**YOUR GOAL**:
Pictures excluded, return the lines below from the first through the line holding "You are a GUI".

**SUPPLIED DATA**:
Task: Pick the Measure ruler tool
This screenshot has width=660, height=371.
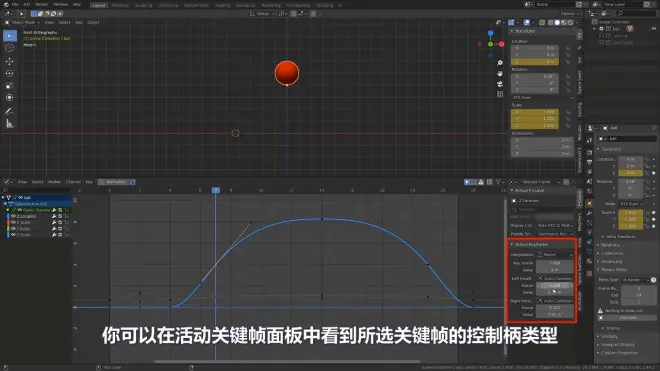Action: [9, 124]
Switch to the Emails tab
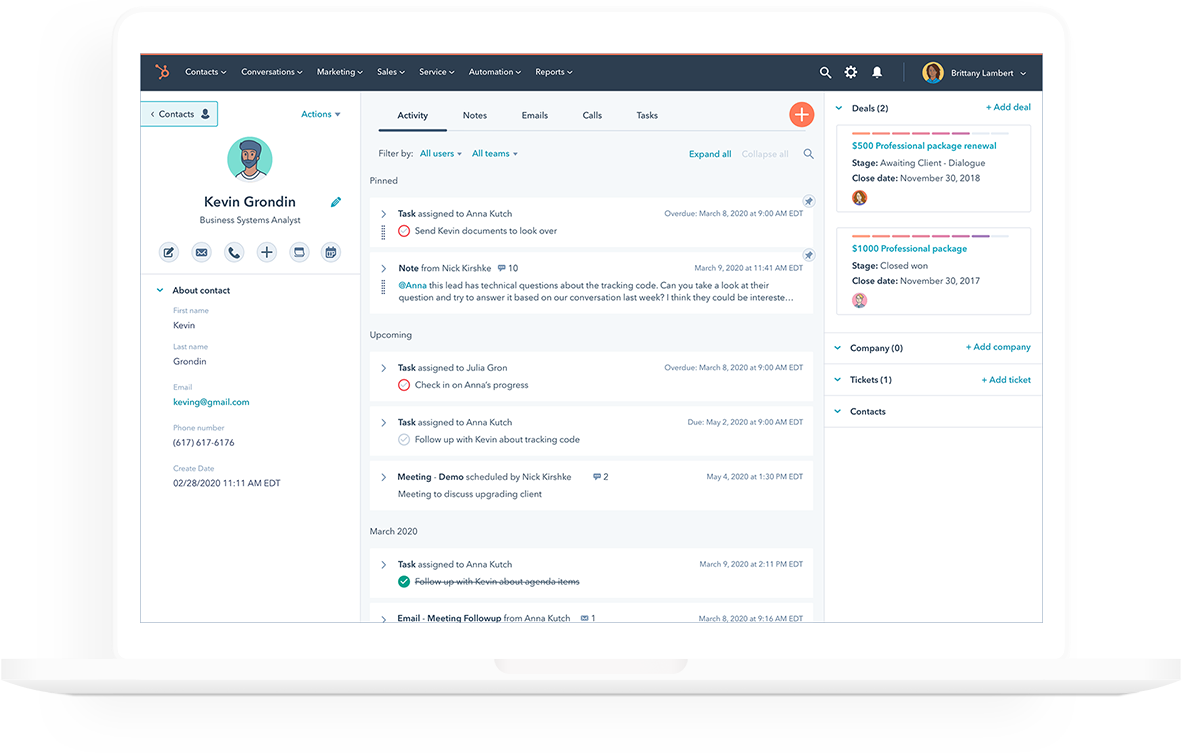Screen dimensions: 1182x753 coord(535,115)
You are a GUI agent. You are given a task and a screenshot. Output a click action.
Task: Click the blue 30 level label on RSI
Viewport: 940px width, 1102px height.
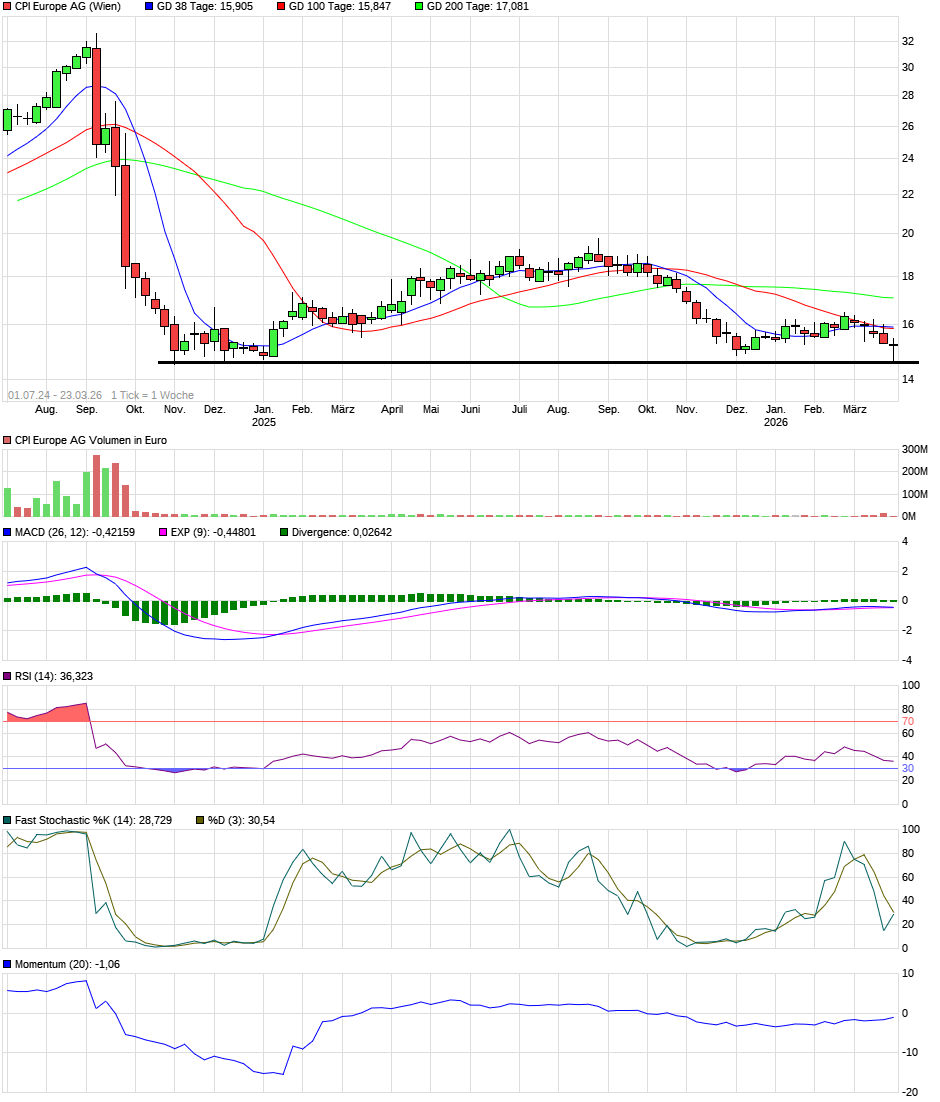click(908, 768)
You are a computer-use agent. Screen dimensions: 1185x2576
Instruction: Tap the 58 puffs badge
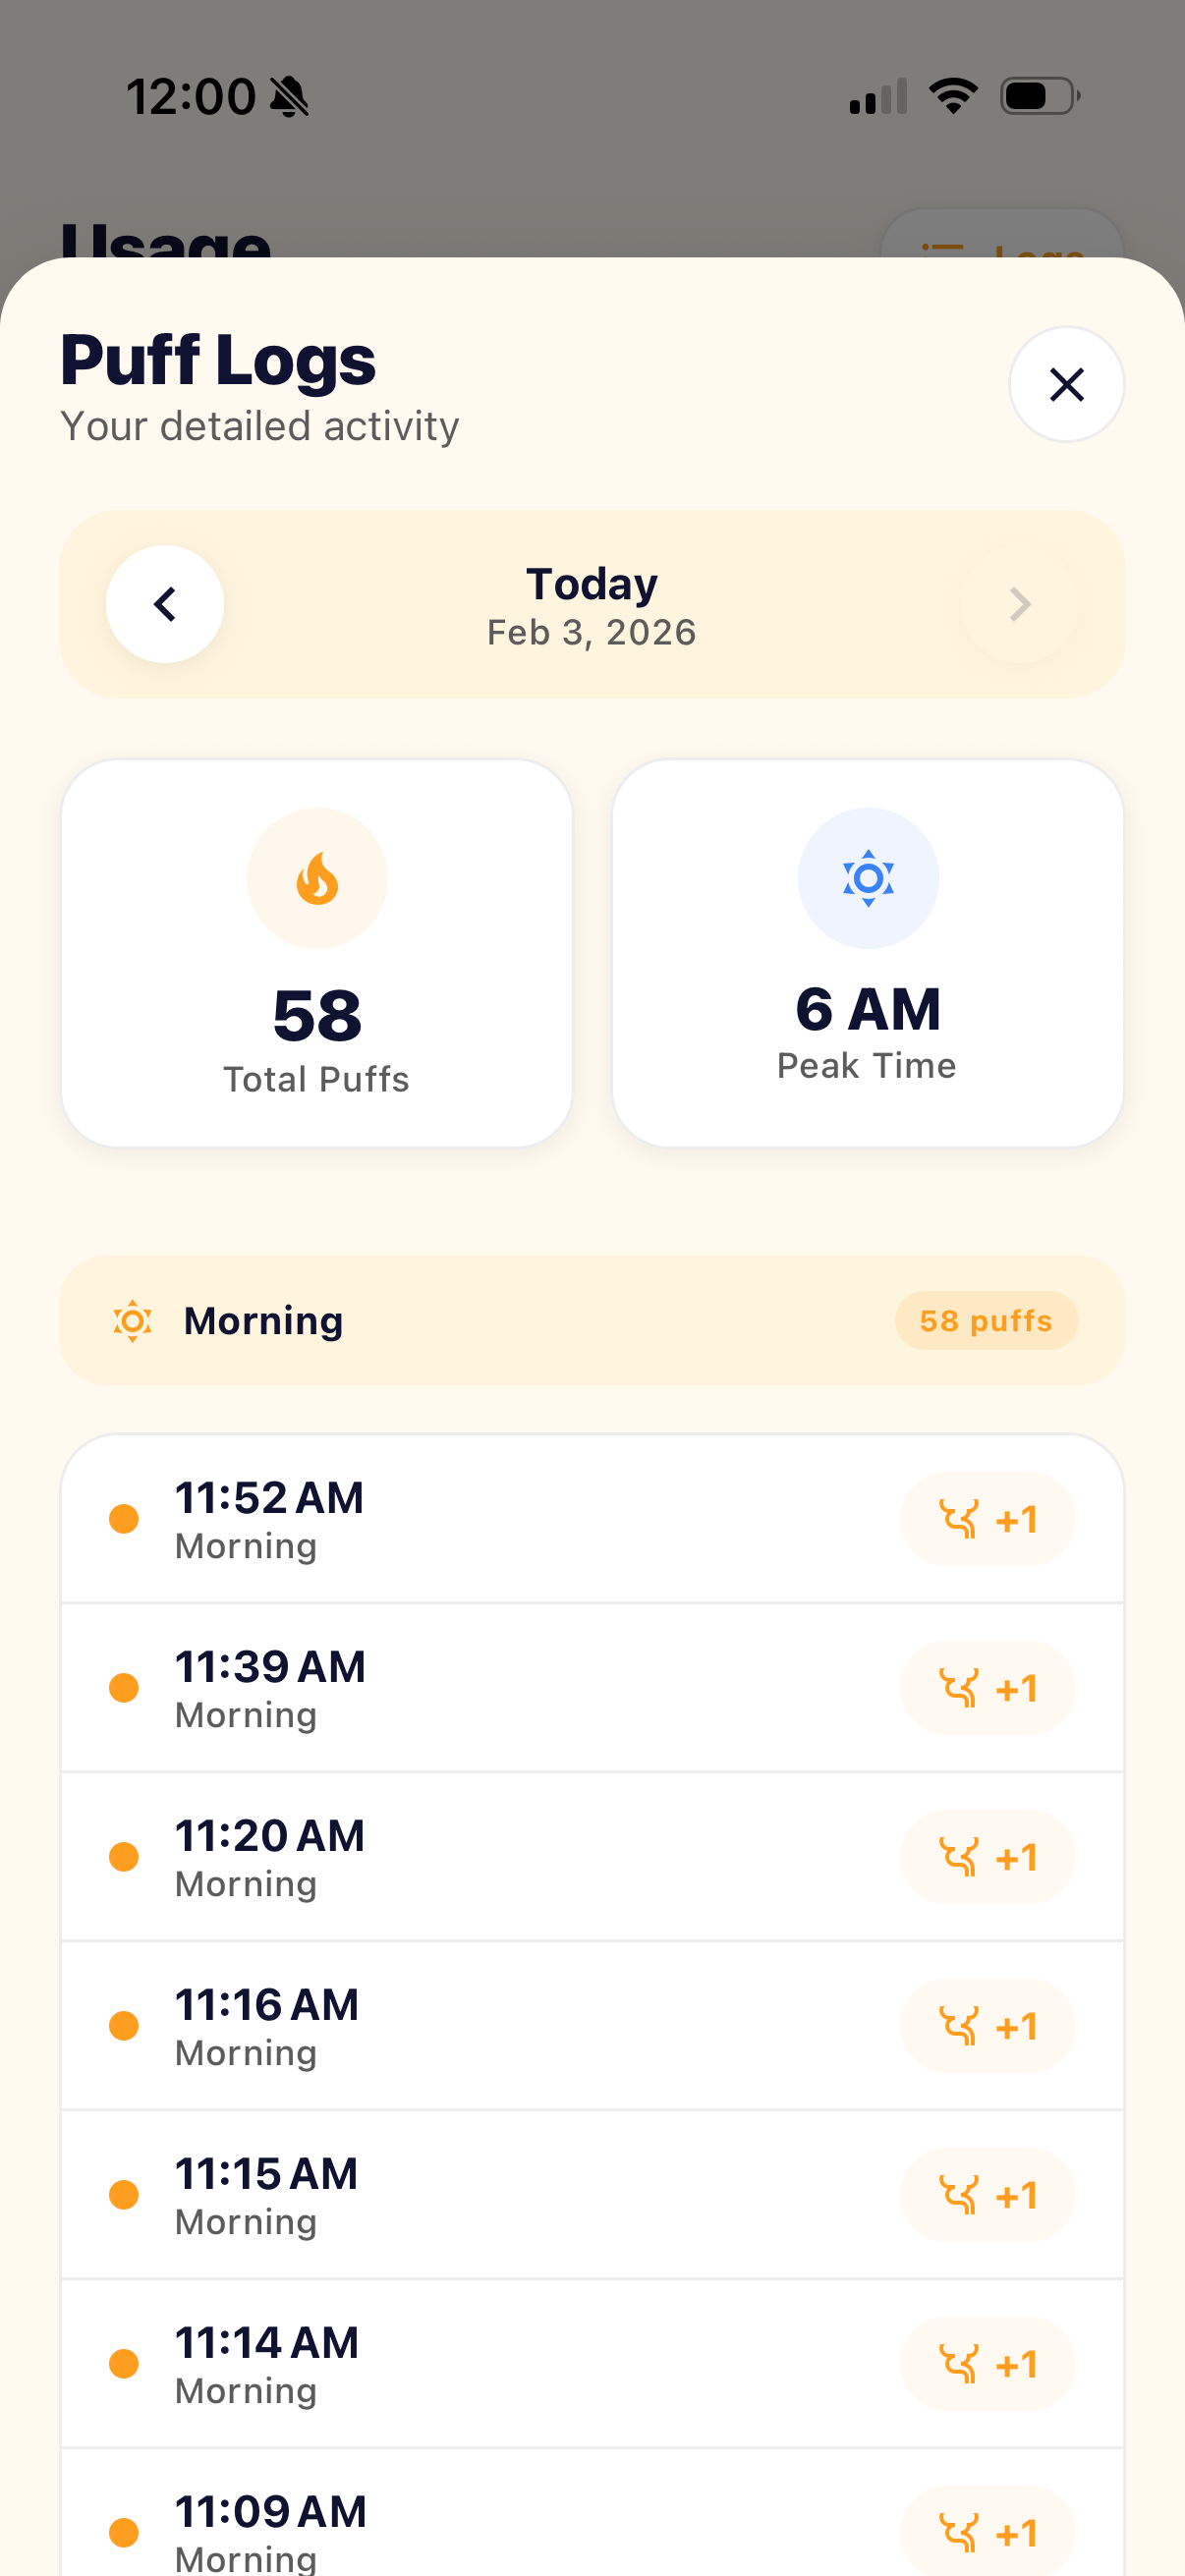coord(985,1321)
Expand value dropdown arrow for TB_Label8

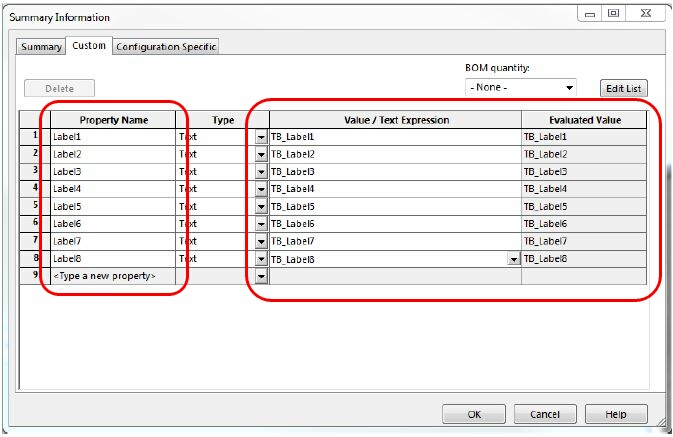coord(513,259)
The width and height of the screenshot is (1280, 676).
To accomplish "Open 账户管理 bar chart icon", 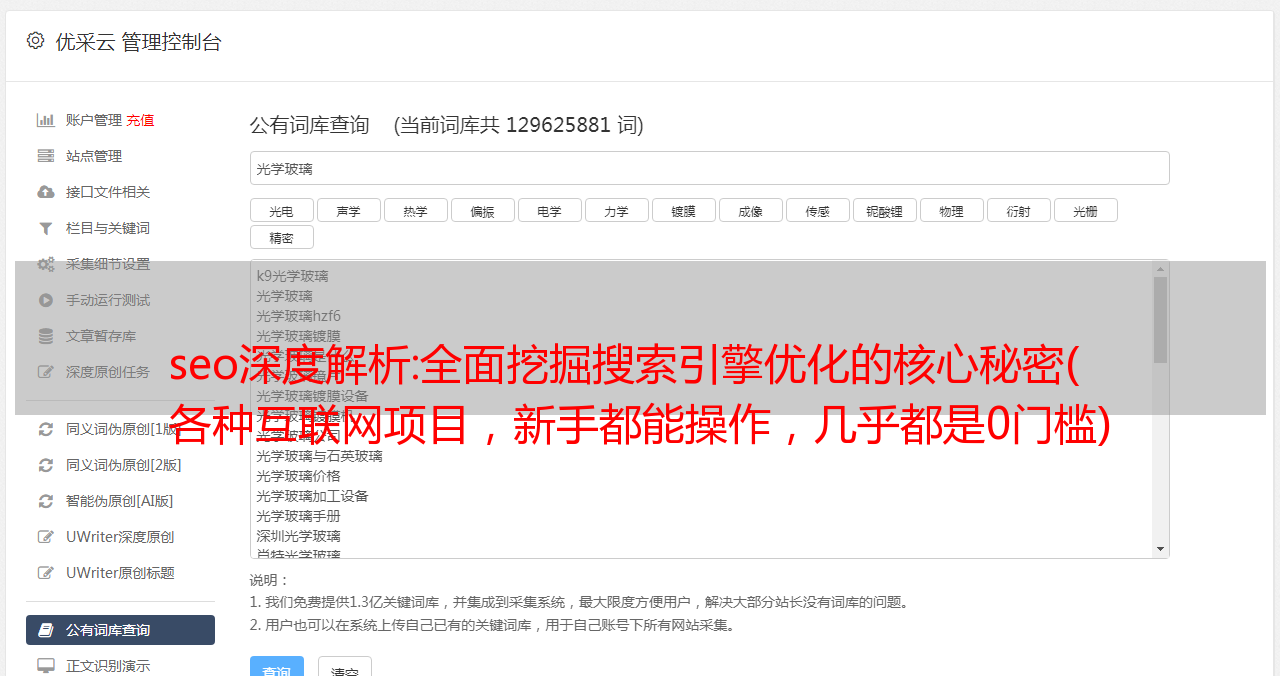I will tap(45, 120).
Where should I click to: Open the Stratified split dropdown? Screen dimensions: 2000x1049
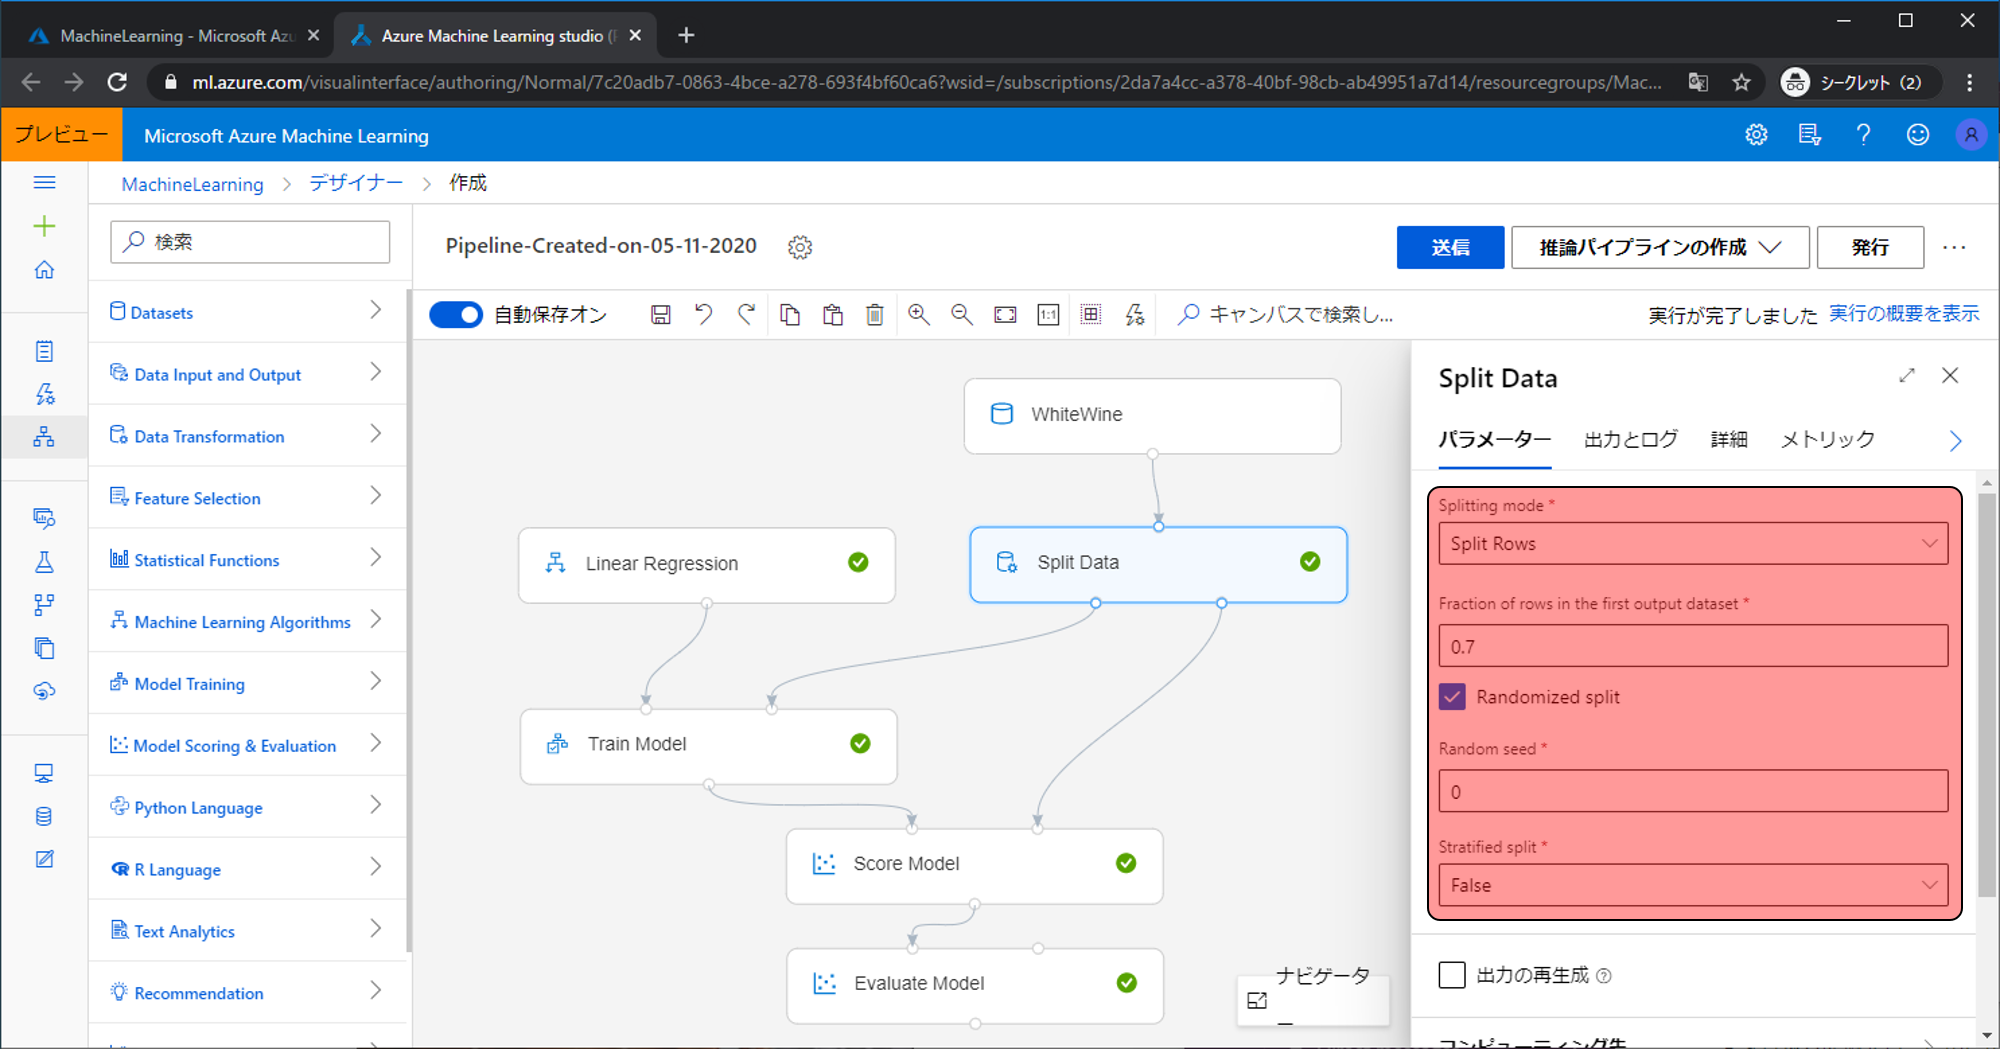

**SOLUTION TO THIS PROBLEM**:
Task: Pick the Measure ruler tool
This screenshot has width=660, height=371.
Action: [9, 124]
Switch to the Emails tab
Screen dimensions: 1182x753 coord(535,115)
You are a GUI agent. You are given a task and a screenshot. Output a click action.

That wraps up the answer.